INSTRUCTIONS TO FOLLOW = Report back each line of the records that contains the string "Подписаться".

Stored items from a collection =
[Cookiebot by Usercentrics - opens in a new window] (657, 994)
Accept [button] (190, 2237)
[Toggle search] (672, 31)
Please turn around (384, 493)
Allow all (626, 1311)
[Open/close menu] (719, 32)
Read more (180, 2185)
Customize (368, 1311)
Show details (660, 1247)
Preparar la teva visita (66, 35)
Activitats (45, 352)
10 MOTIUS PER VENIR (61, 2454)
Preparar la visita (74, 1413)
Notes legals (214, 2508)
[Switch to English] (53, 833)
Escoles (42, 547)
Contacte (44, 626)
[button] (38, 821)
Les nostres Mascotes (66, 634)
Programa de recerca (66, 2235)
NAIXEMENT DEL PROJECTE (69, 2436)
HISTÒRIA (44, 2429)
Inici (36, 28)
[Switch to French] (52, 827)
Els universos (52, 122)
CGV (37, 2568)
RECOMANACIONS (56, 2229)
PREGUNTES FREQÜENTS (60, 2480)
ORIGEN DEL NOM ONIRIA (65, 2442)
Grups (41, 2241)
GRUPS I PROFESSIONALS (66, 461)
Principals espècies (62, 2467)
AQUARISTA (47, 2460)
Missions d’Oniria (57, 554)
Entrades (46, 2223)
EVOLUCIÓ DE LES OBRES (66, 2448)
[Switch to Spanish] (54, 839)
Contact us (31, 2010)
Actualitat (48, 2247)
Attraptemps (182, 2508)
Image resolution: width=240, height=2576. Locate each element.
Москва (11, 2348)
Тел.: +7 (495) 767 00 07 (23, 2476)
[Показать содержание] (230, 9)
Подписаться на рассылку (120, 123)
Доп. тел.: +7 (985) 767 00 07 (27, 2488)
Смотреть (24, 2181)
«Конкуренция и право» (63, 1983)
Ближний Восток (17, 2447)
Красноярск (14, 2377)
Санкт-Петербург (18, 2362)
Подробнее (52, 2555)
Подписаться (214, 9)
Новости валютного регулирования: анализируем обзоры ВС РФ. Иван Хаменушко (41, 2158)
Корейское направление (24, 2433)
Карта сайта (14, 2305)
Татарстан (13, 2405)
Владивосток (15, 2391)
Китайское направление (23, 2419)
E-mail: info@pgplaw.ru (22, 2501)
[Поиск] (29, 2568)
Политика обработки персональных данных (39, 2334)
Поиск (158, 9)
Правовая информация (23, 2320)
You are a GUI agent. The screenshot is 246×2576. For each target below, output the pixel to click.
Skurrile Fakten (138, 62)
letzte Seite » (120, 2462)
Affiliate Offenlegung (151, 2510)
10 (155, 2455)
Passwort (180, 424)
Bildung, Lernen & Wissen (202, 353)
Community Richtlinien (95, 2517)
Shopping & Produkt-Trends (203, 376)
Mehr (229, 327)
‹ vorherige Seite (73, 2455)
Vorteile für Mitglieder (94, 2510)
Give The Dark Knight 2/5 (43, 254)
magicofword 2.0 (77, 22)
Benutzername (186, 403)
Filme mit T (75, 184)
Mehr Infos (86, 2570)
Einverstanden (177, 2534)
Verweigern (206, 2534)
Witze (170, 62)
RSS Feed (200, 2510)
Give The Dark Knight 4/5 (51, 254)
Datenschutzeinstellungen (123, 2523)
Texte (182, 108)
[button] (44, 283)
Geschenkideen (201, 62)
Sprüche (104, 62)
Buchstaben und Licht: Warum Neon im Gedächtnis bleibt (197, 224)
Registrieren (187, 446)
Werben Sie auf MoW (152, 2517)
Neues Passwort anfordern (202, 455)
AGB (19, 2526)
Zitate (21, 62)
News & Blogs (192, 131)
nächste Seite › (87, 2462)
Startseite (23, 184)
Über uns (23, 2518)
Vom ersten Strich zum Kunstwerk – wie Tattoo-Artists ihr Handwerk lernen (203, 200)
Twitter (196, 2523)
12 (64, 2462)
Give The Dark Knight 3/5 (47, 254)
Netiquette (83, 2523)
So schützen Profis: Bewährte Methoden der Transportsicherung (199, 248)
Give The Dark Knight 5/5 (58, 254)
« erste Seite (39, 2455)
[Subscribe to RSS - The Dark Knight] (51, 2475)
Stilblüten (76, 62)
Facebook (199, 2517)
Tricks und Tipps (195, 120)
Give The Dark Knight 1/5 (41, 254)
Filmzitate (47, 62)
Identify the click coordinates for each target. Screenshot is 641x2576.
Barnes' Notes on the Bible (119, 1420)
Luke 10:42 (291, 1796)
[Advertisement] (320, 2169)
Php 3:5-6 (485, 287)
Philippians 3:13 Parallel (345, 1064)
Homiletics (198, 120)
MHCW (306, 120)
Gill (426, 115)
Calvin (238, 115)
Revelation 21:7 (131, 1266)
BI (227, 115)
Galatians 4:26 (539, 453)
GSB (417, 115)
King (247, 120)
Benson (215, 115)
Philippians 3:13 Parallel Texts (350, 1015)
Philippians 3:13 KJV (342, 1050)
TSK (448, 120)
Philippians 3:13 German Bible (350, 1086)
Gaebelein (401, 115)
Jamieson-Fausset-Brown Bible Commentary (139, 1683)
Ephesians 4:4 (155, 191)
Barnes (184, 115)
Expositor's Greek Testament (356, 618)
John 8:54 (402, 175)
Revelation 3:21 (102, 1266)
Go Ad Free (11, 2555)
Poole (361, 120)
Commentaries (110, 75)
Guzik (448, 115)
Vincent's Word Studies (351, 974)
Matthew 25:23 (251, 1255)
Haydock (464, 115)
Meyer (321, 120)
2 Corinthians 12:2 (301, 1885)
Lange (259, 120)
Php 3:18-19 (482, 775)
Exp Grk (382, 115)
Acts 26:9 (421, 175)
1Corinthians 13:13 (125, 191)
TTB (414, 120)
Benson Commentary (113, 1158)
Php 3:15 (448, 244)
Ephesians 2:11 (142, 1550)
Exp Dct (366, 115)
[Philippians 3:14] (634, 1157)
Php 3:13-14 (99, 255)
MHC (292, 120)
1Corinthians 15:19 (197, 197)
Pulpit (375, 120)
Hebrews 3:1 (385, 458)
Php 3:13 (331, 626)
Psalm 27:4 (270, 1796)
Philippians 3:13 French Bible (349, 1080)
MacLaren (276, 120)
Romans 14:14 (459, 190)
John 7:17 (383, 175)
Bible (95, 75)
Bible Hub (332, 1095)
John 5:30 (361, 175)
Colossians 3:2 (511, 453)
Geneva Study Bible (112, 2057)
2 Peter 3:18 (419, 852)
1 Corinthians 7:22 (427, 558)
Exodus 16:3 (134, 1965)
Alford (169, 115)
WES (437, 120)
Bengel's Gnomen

REPLY =
Подписаться на рассылку (120, 123)
Подписаться (214, 9)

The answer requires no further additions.